Difficulty using multiprocessing/num workers

Hi all,

I’ve been running my code with num_workers=0 up until recently. I want to see if I can speed things up a bit so I have been trying to test adjusting the number of processes. I had to set:
torch.multiprocessing.set_start_method('spawn') to allow me to run num_workers>0.

Now I may train my model. But between every batch I get the message:
[W CudaIPCTypes.cpp:22] Producer process has been terminated before all shared CUDA tensors released.
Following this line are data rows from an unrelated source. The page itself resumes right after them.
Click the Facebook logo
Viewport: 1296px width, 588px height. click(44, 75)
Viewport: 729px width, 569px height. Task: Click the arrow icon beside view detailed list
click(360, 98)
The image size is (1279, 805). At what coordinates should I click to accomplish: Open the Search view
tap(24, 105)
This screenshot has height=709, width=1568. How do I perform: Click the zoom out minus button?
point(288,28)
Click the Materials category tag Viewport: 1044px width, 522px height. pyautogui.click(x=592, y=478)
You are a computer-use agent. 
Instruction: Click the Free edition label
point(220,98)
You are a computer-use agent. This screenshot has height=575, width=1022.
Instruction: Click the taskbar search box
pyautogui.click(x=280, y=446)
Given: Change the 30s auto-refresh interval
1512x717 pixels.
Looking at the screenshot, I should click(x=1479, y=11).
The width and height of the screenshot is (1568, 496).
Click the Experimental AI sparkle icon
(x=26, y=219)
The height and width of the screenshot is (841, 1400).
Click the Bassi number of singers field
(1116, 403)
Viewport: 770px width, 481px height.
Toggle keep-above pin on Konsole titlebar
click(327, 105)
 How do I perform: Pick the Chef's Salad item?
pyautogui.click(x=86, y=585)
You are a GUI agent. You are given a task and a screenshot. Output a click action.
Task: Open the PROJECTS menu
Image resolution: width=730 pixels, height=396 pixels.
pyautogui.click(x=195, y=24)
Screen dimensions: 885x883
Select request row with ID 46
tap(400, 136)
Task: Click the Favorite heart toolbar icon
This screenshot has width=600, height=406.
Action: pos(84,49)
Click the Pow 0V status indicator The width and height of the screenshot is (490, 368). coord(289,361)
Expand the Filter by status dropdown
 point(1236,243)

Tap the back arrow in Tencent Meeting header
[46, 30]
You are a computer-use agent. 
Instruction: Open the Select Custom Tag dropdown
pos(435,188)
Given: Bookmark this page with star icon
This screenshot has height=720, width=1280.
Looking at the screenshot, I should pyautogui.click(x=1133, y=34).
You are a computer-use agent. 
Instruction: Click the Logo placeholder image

See Note [Sharing CUDA tensors]
Unfortunately I haven’t been able to find much information about this but I think I’m violating some multithreading rules somewhere.

My dataset is in the form of ImageFolder and my dataloader is below:

def load_dataset(size_batch, size):
    data_path = "/home/bledc/dataset/test_set/kodak"

    transformations = transforms.Compose([
        transforms.Grayscale(num_output_channels=1),
        transforms.RandomCrop(size, pad_if_needed=True, padding_mode='reflect'),
        transforms.Resize(size),
        transforms.ToTensor()
        ])

    train_dataset = datasets.ImageFolder(
        root=data_path,
        transform=transformations
    )
    train_loader = torch.utils.data.DataLoader(
        train_dataset,
        batch_size=size_batch,
        shuffle=True,
        num_workers=0
    )

Below is my main:

if __name__ == '__main__':
    torch.multiprocessing.set_start_method('spawn')
    device = torch.device("cuda" if torch.cuda.is_available() else 'cpu')
    if (device.type == "cuda"):
        torch.set_default_tensor_type('torch.cuda.FloatTensor')
    now = datetime.now()
    current_time = now.strftime("%H_%M_%S")

    path = "/home/bledc/my_remote_folder/denoiser/models/res18_broad_win16_mar29_noise_map{}".format(current_time)
    text_path = path+"/"+current_time+".txt"

    os.mkdir(path)
    txt_data = open(text_path, "w+")
    txt_data.close()

    width = 256
    # height = 256
    num_epochs = 1000
    batch_size = 1
    learning_rate = 0.001

    data_loader = load_dataset(batch_size, width)
    print(device)

    model = UNetWithResnet50Encoder()
    if torch.cuda.device_count() > 1:
        print("Let's use", torch.cuda.device_count(), "GPUs!")
        model = nn.DataParallel(model)
    model.to(device)
    criterion =  MS_SSIM_L1_LOSS()
    optimizer = torch.optim.Adam(model.parameters(), lr=learning_rate, weight_decay=1e-5)

    loss = 9
    start_time = time.perf_counter()
    for i in range(0, num_epochs+1):
        train_loss = train_gray(i, data_loader, device, model, criterion, optimizer, i, path)

And lastly, my training loop:

def train_gray(epoch, data_loader, device, model, criterion, optimizer, i, path):
    train_loss = 0.0
)
    start_time = time.perf_counter()
    # torch.autograd.set_detect_anomaly(True)

    for data in data_loader:
        # torch.cuda.empty_cache()
        img, _ = data
        img = img.to(device)

        stand_dev = 0.0196
        noisy_img = add_noise(img, stand_dev, device)
        output = model(noisy_img, stand_dev)

        loss = criterion(output, img)

        optimizer.zero_grad()

        loss.backward()
        nn.utils.clip_grad_value_(model.parameters(), 50)
        torch.nn.utils.clip_grad_norm_(model.parameters(), 50)
        optimizer.step()

        train_loss += loss.item()

        end_time = time.perf_counter()
        report_timer = end_time - start_time
        if(report_timer > 600):
            print('last_loss: {:.6f}, \t current epoch: {}'.format(
                loss.item(),
                epoch
                ))
            start_time = time.perf_counter()
    train_loss = train_loss/len(data_loader)

    return train_loss

If anyone would be able to point me in the right direction that would be greatly appreciated! Thank you.

I guess this line of code:

torch.set_default_tensor_type('torch.cuda.FloatTensor')

might be problematic, as it could use CUDA tensors inside the Dataset and thus inside each process, which could then fail due to using multiprocessing with multiple CUDA context instances.

Thanks @ptrblck that seems to have done the trick, sadly no huge time savings there but my curiosity has been satisfied. I think I need to create a new dataset with my transformations already applied. Thanks in general for all the useful info on the forum.